TRAMA
Jeremy Rodock, iracondo allevatore di cavalli, assume Steve, un ragazzo vagabondo che gli ha salvato la vita. Nel ranch vive anche Jo, ex-ballerina che scatena la gelosia di Rodock.
RECENSIONI
Intrigante, magnetica la prova di James Cagney, in un ruolo che era stato offerto a Spencer Tracy (sostituito per diverbi con la produzione), ambiguo con un equilibrio che sosta più nell’irrisolto che nella sfaccettatura, in perenne bilico fra Male e Bene: la sua concezione della giustizia, senza contraddittorio e deleghe, lo rende iniquo nella misura in cui crede nei principi sbagliati. Se la malvagità è figlia dell’agire senza onore e per tornaconto personale, Rodock è anche uomo “retto”. La sua legge del capestro (titolo italiano) non è necessariamente un tributo all’uomo cattivo (titolo inglese). La sua “inafferrabilità” è esemplificata nel motto “Il cavallo è schiavo dell’uomo, ma se lo tratti come uno schiavo non sei un uomo”, testimoniata dal punto di vista esterno dell’ultimo arrivato, il giovane interpretato da Don Dubbins, e resa drammatica dal rapporto conflittuale con Irene Papas, al suo debutto hollywoodiano.

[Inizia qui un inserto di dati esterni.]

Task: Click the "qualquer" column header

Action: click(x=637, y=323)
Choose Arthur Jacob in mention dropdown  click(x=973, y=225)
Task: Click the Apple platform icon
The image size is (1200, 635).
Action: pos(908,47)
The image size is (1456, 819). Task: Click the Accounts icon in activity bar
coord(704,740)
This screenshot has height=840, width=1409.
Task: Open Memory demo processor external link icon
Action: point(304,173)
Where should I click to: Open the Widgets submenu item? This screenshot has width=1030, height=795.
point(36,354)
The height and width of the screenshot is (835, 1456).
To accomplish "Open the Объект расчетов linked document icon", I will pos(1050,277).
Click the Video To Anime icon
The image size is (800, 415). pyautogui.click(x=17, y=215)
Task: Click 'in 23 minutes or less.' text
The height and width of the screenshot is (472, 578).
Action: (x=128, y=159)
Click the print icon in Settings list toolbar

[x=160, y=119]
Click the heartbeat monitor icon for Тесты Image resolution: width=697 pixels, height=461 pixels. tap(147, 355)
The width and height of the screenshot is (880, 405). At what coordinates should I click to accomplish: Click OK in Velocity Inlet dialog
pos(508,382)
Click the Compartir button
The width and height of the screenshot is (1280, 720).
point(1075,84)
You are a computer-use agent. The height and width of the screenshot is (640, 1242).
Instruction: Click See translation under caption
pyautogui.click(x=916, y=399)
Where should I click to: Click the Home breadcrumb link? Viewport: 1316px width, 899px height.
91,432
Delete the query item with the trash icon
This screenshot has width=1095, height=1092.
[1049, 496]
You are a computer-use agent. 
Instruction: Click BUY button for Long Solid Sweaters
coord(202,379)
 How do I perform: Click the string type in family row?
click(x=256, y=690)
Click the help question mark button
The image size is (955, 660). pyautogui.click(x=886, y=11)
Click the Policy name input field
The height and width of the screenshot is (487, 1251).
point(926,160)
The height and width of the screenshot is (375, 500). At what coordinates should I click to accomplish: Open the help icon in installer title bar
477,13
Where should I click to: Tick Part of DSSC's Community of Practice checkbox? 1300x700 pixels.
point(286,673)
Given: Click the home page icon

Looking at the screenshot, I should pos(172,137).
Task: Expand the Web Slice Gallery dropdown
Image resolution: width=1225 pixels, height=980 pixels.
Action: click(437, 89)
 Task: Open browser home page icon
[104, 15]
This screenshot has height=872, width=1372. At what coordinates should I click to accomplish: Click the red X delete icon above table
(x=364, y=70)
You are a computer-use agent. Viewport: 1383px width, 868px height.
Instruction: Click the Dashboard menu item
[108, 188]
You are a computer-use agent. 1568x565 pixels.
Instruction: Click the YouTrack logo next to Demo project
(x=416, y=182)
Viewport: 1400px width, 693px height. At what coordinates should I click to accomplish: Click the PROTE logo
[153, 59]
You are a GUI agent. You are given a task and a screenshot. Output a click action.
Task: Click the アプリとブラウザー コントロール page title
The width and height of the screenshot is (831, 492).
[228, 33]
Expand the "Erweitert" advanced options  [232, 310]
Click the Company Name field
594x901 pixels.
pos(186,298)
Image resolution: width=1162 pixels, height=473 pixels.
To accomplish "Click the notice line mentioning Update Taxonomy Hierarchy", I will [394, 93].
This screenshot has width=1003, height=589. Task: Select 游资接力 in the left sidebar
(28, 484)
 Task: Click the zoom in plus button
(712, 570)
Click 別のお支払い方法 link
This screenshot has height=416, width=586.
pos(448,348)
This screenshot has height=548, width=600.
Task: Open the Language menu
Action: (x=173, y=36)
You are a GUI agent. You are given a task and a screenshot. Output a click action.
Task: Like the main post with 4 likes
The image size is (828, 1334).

Le direttrici del racconto western in sé, ideato dal Jack Schaefer di Il Cavaliere della Valle Solitaria, sono abbastanza convenzionali nei topoi di genere e nei fattori scatenanti (mélo), ma Robert Wise punta sui profili psicologici, sui crucci interiori, sulle appassionanti dinamiche relazionali dei caratteri, preferendoli all’azione oltremodo parca (il botteghino non ha gradito). Sotto una direzione meno accorta e nonostante le ottime interpretazioni (Don Dubbins escluso), il canovaccio monocorde dove, a tratti, i drammi e le azioni paiono anche ingiustificate, avrebbe avuto la meglio. Bella fotografia a colori in CinemaScope di Robert Surtees, che staglia gli esterni fra le montagne del Colorado.